(Goal of the exercise):
What does the therapist do in PTCW, according to the excerpt below? List every point it gives.

(Excerpt Opens)

In PTCW, the therapist:

  • takes full responsibility in contacting clients

  • validates clients’ experiences and values the importance of their apparent psychotic expressions

  • regards hallucinations and delusions as meaningful and as tools for therapy

  • acknowledges clients’ self-autonomy process toward meaningful experience

  • compassionately contributes to clients’ healing process

  • is accepting, nonjudgmental, and nondirective

  • is interested, receptive, and respectful (Prouty et al., 2002)

Cultivating Mindfulness and Right Understanding

In Buddhist psychology there is another approach I undertake with clients which has been successful: the practice of mindfulness and right understanding. Mindfulness is a means by which an individual becomes aware of his or her thoughts in any given moment. It is the seventh aspect of the Noble Eightfold Path, which the Buddha said would lead to an understanding of ‘dukkha’, or suffering (Ratnapani et al., 1992; Keown, 2003). I use this approach in various forms, whether by guided visual work or, quite often, with the Buddhist practice of Metta Bhavana meditation, the practice of loving kindness. Central to Buddhist psychology is the idea that we cannot feel good about anyone or anything unless we begin to feel good about and aware of ourselves, of how and why we think and react as we do. The aim of the Metta Bhavana is to feel aware and, through applied effort, to gradually become integrated and less disposed to internal discord and more able to cultivate positive feelings (Ratnapani et al., 1992).

There is another aspect to the Noble Eightfold Path that I believe is equally good therapeutic practice with clients who have PTSD: the first aspect, or right understanding (Rewata Dhamma, 1997). Therapists can successfully incorporate this into therapy as a means to enable clients to begin to appreciate themselves and their experience, and to see that unique experience within a larger framework of being—that of re-engagement with the world, finding new relations with it, and letting go of painful experiences. Buddhist psychology essentially is concerned with our emotions, sensations, and cognitions and how these are the cause of suffering (Watson, 2001), in conjunction with our being attentive to how we respond to the inevitable suffering of life with compulsive patterns of behavior. These compulsive patterns take the form of an attachment to ego, which in Buddhist thought does not actually exist—only the illusion of it; ego attachment in turn results in aversion-dissonance, or the unsatisfactory nature of living (Prebish, 1993).

Understanding Coercion and Cohesion in Totalist Recruitment

Singer (1995) identified that on a coercive-influence continuum, high-intensity faith groups manipulate compliance by irrational characteristics that are demanding, perfectionist, over-generalizing, and conditional.

My clients who formerly were Jehovah’s Witnesses, whether they had left voluntarily (disassociated) or had been excommunicated (disfellowshipped) as ‘spiritually diseased’ (Holden, 2002), conveyed little in the sense of being empowered. Lalich (2004) introduced the concept of “bounded choice” to help us understand how persons in high-intensity faith groups make irrational choices that formerly seemed rational and consistent when those persons were in a meaningful relationship with their former faith group. The bounded choice concept is valuable for understanding these persons as previously having existed in a hermetic bubble.

(Excerpt Closes)
(Dataset content Opens)

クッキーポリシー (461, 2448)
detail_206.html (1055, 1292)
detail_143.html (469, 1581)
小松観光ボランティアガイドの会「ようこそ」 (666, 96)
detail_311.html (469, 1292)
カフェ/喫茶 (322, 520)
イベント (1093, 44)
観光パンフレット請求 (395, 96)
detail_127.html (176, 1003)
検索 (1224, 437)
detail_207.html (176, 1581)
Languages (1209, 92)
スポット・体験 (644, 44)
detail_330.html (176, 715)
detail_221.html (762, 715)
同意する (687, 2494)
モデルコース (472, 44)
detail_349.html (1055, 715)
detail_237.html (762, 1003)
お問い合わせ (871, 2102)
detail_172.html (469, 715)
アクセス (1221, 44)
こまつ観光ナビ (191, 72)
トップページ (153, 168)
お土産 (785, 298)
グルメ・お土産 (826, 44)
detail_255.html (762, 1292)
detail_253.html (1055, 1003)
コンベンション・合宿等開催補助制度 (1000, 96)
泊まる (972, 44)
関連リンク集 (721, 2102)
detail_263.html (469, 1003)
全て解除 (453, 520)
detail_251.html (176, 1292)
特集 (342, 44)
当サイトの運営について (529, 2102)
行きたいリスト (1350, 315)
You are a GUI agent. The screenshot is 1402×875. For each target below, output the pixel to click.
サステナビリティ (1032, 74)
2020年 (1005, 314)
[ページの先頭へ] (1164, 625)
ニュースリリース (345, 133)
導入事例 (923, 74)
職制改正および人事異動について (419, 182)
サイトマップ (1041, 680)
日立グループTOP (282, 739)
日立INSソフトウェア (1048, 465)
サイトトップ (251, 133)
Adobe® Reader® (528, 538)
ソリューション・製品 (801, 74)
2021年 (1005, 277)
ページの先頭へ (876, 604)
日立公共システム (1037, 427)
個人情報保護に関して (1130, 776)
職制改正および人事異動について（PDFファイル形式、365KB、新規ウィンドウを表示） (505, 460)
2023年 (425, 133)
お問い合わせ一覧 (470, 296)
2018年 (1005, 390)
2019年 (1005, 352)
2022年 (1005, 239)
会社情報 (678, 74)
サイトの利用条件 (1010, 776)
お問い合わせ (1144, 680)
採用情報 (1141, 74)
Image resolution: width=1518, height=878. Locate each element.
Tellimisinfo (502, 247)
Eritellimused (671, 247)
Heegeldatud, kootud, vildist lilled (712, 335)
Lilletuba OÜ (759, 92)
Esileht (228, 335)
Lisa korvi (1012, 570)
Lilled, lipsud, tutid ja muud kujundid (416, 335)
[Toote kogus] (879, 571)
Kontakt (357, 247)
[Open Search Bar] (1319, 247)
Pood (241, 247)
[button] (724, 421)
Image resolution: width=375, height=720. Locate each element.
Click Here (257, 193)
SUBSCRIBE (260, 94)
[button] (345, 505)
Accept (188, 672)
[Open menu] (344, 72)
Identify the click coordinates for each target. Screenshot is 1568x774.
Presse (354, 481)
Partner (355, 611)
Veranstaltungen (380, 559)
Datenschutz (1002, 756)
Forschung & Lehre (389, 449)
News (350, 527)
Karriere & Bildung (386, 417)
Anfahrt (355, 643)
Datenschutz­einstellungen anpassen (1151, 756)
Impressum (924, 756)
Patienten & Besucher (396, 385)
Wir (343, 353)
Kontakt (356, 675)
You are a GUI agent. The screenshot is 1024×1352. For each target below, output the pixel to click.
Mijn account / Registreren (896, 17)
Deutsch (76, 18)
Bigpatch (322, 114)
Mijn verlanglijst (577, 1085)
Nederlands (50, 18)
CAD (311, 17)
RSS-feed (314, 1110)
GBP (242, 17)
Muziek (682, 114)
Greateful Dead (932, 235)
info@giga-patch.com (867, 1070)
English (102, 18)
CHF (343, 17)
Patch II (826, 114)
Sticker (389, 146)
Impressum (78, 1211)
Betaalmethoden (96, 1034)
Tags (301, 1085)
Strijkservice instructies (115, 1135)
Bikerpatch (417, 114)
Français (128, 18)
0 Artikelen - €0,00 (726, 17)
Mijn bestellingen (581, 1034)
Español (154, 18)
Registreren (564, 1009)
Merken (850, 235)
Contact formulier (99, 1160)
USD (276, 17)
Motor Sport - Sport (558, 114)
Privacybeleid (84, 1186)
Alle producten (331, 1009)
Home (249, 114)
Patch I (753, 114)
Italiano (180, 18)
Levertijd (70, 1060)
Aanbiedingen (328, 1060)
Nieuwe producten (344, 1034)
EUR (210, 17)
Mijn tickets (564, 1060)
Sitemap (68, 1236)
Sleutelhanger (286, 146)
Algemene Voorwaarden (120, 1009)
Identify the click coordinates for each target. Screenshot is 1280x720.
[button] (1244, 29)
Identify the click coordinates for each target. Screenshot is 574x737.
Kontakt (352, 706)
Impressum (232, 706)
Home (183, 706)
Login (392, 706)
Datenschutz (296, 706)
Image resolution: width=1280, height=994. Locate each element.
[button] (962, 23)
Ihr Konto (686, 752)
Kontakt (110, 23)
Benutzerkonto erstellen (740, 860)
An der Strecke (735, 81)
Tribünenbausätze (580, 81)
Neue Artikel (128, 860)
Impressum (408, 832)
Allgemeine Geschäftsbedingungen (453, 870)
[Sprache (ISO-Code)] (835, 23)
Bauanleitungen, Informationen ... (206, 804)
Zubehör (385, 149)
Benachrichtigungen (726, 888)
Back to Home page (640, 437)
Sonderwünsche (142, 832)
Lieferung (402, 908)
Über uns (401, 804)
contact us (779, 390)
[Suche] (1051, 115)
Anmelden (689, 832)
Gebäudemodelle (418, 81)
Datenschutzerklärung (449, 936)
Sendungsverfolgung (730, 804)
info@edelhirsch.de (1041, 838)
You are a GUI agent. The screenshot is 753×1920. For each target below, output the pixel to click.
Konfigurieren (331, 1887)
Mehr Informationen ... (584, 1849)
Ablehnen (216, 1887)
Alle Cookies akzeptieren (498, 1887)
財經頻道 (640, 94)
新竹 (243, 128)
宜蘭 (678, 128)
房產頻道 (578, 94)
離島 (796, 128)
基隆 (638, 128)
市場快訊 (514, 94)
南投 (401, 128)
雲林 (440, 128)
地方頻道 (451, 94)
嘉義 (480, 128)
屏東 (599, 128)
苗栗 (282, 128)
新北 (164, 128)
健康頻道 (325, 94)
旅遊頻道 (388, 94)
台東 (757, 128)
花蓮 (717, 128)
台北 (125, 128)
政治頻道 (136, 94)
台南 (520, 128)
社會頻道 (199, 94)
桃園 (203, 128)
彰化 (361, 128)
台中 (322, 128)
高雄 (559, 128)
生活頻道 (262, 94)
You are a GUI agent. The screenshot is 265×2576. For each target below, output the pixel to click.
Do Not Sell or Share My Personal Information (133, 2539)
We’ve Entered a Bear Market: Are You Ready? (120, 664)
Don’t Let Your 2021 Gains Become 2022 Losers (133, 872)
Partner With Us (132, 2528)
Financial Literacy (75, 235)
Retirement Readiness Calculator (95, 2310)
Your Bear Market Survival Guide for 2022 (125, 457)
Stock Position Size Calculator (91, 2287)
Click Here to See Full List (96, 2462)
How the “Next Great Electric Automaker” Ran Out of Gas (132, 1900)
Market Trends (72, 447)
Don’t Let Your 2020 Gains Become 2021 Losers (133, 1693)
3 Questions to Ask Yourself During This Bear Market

(Dataset content Closes)

(Response area):
- takes full responsibility in contacting clients
- validates clients' experiences and values the importance of their apparent psychotic expressions
- regards hallucinations and delusions as meaningful and as tools for therapy
- acknowledges clients' self-autonomy process toward meaningful experience
- compassionately contributes to clients' healing process
- is accepting, nonjudgmental, and nondirective
- is interested, receptive, and respectful